What I’m actually doing

Honestly, not what the numbers point to. The numbers point to flexible vegan. I’m somewhere around step 5. Chicken and fish at home, try to hold that line when eating out, but I’ll have steak occasionally if I really want it. Dairy is the open question. I love yogurt, and I’m not ready to give it up. Low-dairy-ish is probably where I land after some more experimentation. On eggs, we’re organic-only at home, which the ladder doesn’t capture. It treats egg sourcing as fixed, but the welfare delta between caged and organic is large enough that it’s worth naming.

That’s a real gap between what the model says and what I’m doing, and I don’t want to paper over it. What the framework gives me isn’t a prescription, it’s a map. I can see where I am, I can see what it would cost to move one step further, and I can decide with open eyes. That’s more useful to me than being told what I should do.

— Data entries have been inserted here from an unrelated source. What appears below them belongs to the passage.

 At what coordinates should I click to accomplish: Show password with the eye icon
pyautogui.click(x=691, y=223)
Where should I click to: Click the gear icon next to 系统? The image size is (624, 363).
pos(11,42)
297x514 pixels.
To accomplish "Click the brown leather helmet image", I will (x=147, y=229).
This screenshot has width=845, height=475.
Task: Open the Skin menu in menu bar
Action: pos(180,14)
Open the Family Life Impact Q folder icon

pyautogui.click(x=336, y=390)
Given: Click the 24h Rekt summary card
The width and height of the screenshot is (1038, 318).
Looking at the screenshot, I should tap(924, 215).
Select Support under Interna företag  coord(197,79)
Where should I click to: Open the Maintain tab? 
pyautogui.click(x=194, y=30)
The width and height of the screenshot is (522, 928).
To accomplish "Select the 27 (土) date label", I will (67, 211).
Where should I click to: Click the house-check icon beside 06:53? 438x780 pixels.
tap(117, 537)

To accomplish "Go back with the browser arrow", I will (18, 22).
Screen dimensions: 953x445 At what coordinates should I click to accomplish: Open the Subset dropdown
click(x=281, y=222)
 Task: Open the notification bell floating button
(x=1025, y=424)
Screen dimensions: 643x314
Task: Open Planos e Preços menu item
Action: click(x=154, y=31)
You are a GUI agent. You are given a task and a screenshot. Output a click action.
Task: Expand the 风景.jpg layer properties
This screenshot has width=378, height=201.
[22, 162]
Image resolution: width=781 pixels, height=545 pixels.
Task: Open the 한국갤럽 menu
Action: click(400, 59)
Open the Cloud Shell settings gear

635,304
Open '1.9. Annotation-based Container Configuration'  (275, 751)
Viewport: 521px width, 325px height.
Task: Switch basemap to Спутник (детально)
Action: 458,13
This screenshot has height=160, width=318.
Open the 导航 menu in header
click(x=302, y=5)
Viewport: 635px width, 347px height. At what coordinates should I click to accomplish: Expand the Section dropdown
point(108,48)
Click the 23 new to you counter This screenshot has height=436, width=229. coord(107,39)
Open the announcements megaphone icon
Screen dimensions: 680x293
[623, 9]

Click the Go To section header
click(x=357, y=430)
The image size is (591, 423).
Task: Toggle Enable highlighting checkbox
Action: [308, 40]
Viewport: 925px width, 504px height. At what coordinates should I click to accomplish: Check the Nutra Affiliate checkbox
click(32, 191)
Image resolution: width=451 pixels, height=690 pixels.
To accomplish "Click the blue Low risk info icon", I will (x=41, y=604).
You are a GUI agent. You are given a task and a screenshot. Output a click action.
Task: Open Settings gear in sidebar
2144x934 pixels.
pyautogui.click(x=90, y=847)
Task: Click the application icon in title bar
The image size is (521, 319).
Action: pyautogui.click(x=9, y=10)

The broader point I’d make to anyone reading this: don’t try to get to the far right of the curve in one move. Start with a nudge. See how it goes and how it feels. If it sticks, nudge again. A 90% reduction in meat that you can sustain for the rest of your life is worth vastly more than a 100% reduction you abandon in three months. This is about being practical and making changes that stick, not about arriving at an ethically pristine endpoint.

Close

The book gave me the conviction. The framework gave me a map, and also surfaced, pretty clearly, where I’m not following it. That’s fine. I’m learning as I go.

A follow-up post is coming on what the framework doesn’t capture: the limits of this kind of analysis, and what policies, defaults, and social norms could shift the curve itself. Most of the effort cost in these decisions isn’t really personal. It’s structural. That’s worth its own piece.

I still eat meat occasionally. The framework and I are both fine with that.